## Records shown
+ + + +

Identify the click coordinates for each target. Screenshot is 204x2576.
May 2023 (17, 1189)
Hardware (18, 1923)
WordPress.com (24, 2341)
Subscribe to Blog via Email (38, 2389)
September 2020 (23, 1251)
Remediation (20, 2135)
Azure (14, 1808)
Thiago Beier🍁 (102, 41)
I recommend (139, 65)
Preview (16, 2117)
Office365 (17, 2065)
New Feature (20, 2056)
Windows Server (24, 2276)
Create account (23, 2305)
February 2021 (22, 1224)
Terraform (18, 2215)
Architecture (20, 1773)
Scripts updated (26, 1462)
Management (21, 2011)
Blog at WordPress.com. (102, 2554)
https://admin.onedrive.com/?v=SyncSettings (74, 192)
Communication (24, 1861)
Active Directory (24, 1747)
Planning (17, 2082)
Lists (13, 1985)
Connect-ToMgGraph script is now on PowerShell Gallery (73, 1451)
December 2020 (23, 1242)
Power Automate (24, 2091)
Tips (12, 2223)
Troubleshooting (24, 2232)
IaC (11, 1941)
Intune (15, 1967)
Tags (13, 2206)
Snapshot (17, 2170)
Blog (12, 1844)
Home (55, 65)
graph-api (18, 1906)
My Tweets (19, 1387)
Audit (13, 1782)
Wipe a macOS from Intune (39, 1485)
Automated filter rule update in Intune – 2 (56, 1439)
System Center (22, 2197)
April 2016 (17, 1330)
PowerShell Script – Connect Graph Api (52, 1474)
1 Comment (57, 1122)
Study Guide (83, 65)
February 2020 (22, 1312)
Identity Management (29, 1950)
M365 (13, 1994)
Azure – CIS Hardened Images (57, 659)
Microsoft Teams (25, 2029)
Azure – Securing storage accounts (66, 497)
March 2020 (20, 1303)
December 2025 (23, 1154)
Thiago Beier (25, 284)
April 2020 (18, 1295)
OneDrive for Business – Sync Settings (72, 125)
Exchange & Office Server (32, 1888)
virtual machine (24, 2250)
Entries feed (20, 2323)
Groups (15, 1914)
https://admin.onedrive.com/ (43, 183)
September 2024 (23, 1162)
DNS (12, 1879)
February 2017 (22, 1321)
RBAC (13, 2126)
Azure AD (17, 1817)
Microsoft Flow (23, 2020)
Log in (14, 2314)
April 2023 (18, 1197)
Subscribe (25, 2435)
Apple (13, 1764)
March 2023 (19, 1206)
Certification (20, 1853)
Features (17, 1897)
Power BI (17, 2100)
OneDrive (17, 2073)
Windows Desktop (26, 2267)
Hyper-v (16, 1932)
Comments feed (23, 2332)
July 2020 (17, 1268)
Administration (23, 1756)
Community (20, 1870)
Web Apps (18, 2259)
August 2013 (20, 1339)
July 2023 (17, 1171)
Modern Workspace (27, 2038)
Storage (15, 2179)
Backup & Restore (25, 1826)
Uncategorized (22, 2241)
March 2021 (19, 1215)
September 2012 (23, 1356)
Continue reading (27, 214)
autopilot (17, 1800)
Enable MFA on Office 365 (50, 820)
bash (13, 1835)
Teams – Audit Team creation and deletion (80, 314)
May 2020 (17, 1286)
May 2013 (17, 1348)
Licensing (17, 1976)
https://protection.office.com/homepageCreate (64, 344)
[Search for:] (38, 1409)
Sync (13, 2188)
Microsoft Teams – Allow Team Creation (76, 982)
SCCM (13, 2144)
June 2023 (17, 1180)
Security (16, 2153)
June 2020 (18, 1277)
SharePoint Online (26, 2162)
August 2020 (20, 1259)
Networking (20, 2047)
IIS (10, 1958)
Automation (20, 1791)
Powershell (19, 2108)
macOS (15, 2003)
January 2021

+ + + +

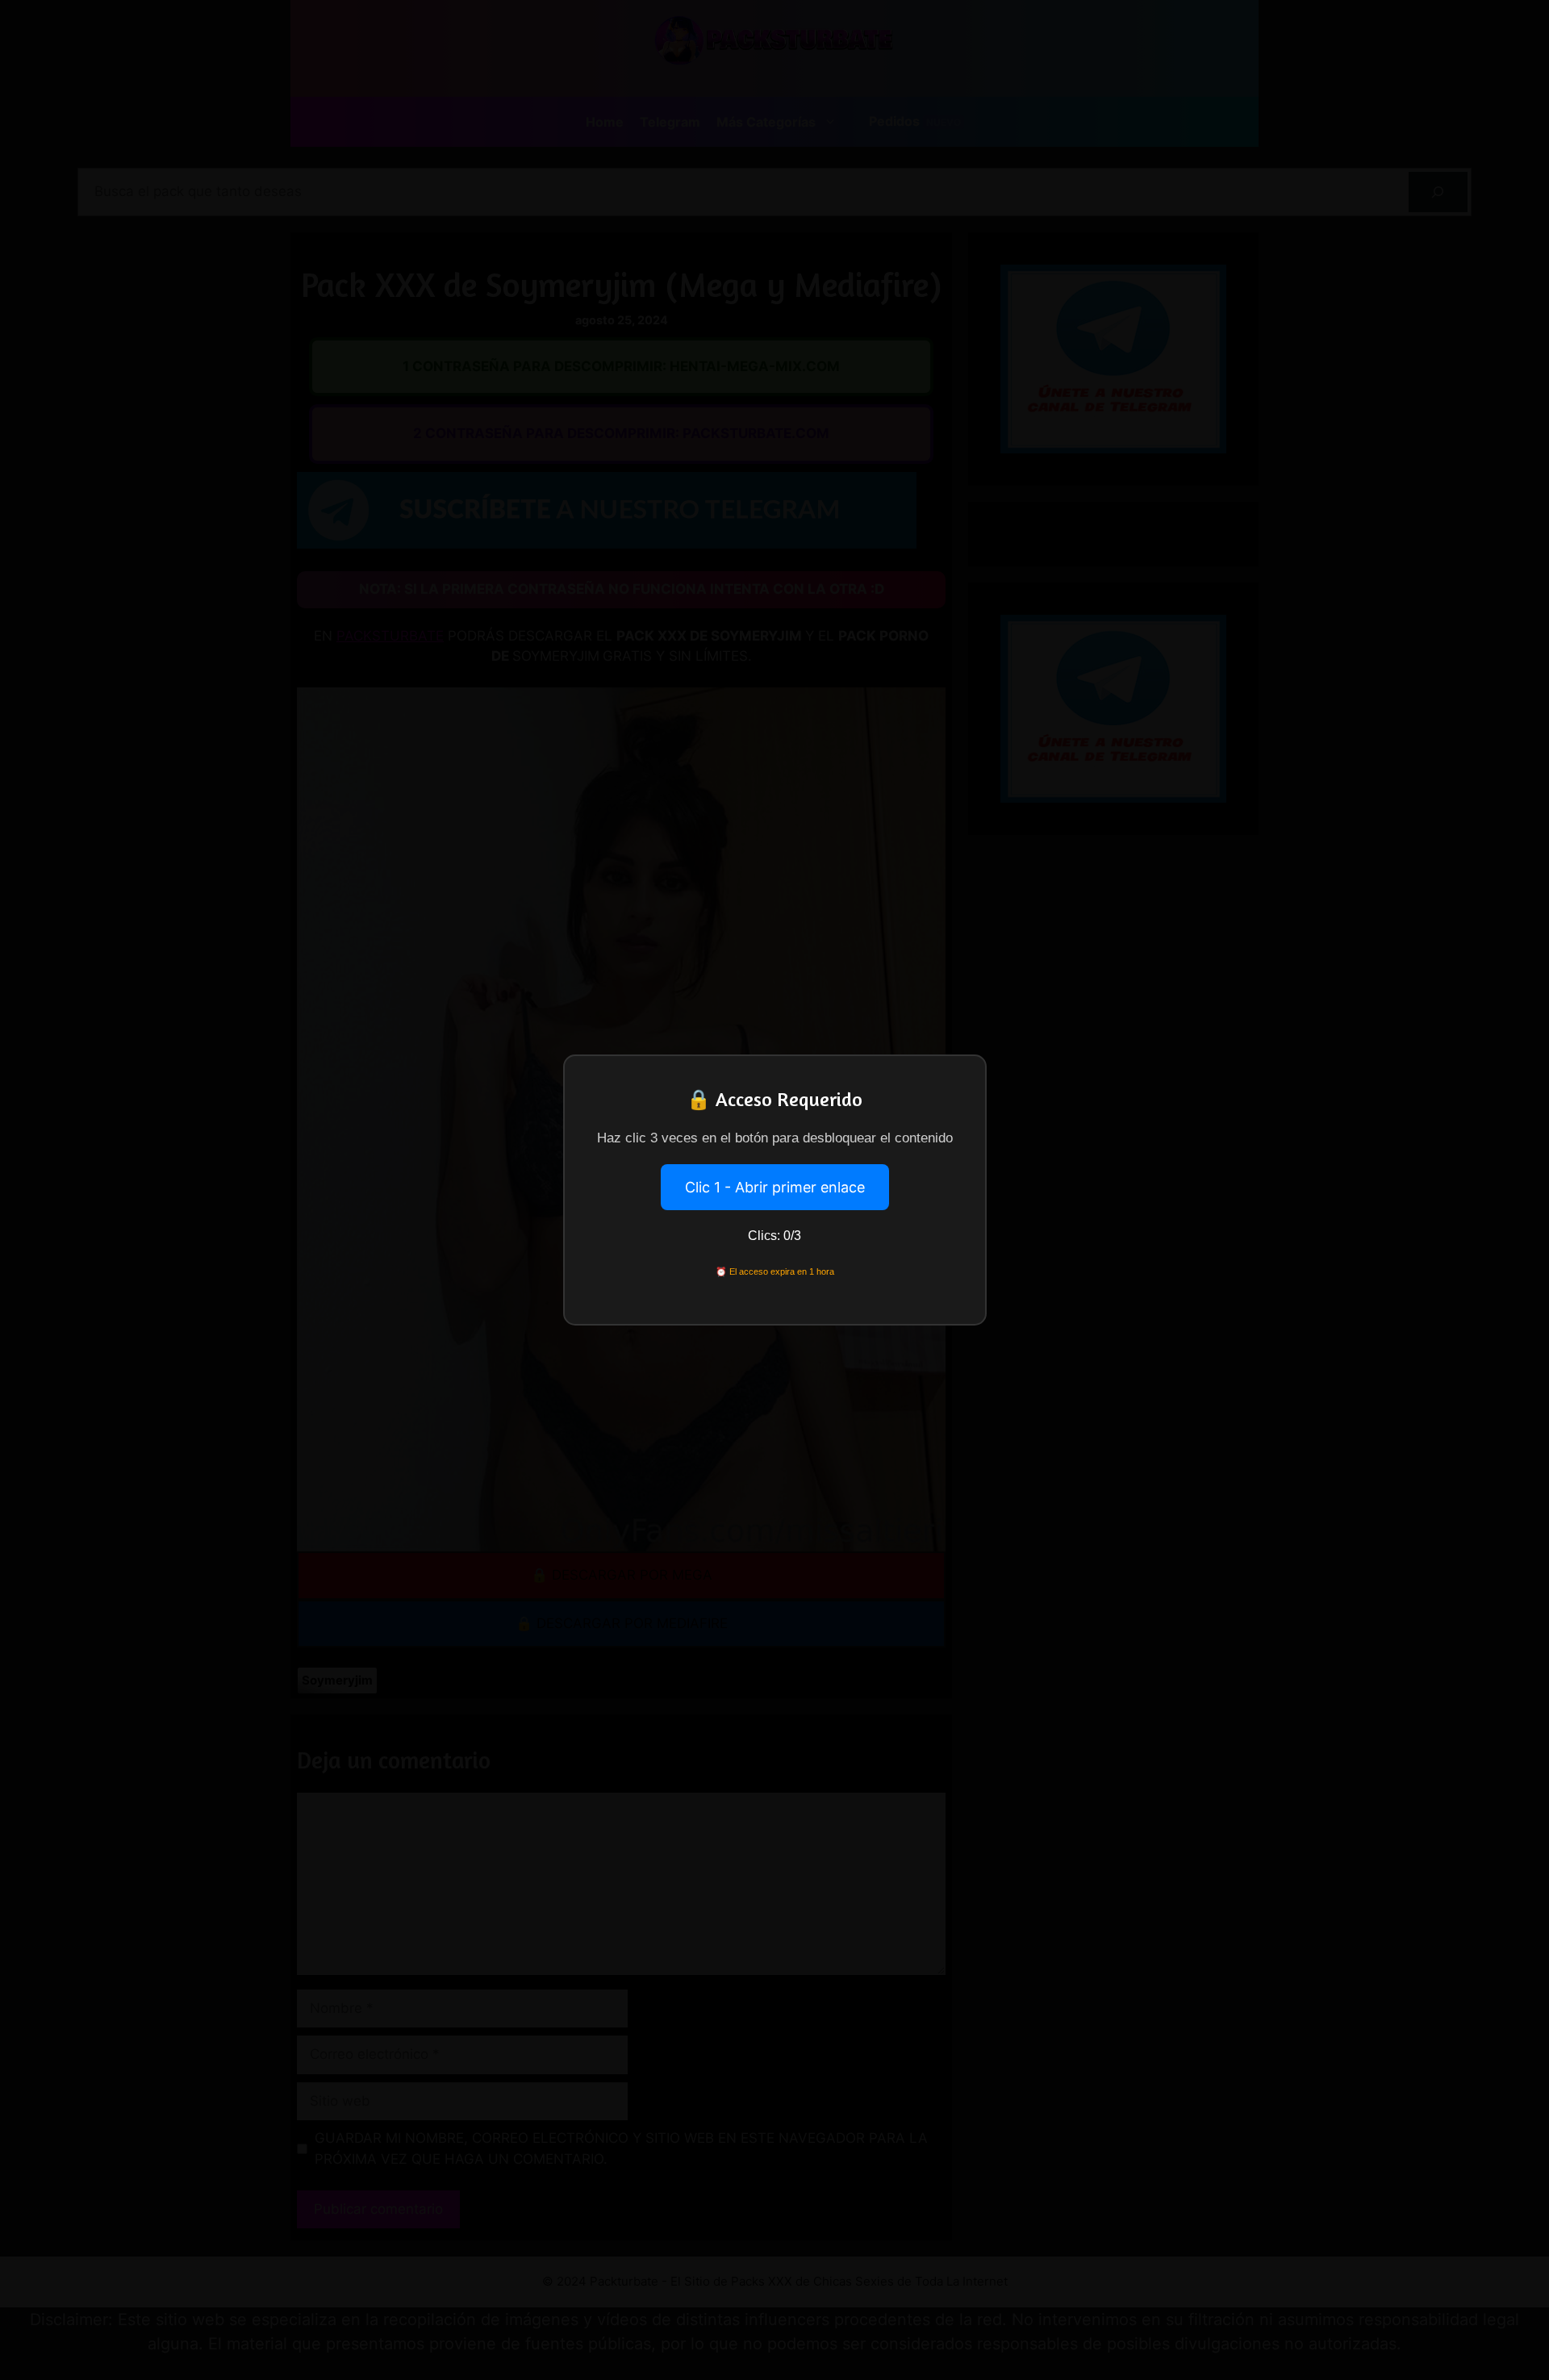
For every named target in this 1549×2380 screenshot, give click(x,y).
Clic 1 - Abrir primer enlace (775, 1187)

+ + + +

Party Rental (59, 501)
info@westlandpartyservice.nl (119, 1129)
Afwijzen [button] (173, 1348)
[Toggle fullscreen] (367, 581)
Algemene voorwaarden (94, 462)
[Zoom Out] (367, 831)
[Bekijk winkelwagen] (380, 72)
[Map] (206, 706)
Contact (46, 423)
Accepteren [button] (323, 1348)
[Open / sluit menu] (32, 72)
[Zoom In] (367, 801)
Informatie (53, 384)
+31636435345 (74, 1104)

+ + + +

## What you should do
From the entries, copy every line in which the string "September" can be found.

## Answer section
September 2020 (23, 1251)
September 2024 (23, 1162)
September 2012 (23, 1356)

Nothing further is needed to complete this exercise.